Rea tersenyum malu menampakkan giginya yang tidak rapi.
“Ibu kenapa? Apa ada yang sakit?”
Bola mata ibu bergerak liar sebelum menatap Rea dalam. Pupil matanya bergoyang-goyang dengan air mata yang tertahan menolak tumpah. “Kaki Ibu sakit sekali,” jawab Ibu dengan memijat-mijat kakinya.
Rea mengambil bangku di sudut pintu, di samping sepeda Ibu yang sudah tidak terpakai lagi yang sekarang menjadi pajangan antik penuh kenangan. Rea lalu duduk di hadapan Ibu sambil meletakkan kaki Ibu di pangkuannya kemudian memijitnya perlahan. Ibu tertunduk diam. Ada yang menjanggal dari sikap Ibu, sepertinya ada sesuatu yang Ibu sembunyikan selain kakinya yang sakit.
“Besok kita berobat ke spesialis Saraf ya … Dokternya bagus. Dengarnya banyak yang sakit stroke sembuh setelah berobat di sana. Dudi kan juga berobat di sana,” ucap Rea untuk menenangkan hati Ibu.

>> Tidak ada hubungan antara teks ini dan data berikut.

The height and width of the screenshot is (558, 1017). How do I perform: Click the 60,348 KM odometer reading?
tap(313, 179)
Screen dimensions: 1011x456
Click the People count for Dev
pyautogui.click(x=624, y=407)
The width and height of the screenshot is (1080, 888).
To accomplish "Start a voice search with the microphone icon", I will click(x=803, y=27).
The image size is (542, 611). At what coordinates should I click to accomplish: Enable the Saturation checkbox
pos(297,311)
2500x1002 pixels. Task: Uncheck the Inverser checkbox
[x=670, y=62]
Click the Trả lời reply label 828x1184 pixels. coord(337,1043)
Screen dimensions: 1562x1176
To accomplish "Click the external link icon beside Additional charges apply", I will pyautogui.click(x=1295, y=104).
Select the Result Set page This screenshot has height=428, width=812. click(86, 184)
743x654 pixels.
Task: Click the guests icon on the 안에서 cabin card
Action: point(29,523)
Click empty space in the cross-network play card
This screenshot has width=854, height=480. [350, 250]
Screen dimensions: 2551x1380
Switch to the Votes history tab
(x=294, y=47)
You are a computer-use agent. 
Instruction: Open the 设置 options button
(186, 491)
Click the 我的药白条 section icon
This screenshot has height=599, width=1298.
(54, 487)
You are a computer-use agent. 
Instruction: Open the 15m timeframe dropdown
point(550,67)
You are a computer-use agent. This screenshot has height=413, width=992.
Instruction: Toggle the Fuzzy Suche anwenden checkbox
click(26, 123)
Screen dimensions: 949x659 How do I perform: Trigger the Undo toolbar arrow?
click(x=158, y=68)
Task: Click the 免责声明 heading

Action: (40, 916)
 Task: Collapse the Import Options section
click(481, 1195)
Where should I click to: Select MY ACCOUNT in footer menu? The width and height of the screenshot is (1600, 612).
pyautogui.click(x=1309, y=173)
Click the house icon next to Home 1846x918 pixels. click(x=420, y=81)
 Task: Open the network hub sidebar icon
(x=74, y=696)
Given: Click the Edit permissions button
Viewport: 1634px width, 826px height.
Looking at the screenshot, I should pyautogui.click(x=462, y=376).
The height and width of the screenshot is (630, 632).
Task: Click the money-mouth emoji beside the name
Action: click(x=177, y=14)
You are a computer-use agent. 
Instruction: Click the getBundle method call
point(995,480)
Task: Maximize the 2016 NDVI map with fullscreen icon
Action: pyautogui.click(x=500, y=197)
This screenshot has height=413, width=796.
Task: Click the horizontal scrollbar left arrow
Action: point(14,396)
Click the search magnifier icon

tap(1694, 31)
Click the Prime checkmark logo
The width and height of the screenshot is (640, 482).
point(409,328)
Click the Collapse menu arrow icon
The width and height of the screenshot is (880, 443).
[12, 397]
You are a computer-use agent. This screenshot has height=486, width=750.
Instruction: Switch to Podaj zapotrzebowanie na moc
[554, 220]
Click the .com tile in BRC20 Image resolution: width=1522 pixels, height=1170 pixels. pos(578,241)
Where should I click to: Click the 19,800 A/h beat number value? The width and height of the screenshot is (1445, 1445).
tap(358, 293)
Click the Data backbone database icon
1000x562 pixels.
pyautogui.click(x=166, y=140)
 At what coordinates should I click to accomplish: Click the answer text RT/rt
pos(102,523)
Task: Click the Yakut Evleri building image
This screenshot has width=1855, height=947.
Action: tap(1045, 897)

“Bukannya ke spesialis saraf mahal.”
“Mahal sudah pasti tapi kan belum pernah dicoba jadi belum tahu seberapa mahal. Lagian kalau Ibu bisa sembuh di sana kenapa tidak. Jangan terlalu dipikirkan, rezeki siapa yang tahu. Mana tahu nantinya Allah memberikan Rea rezeki lebih agar Ibu bisa terus berobat di sana.”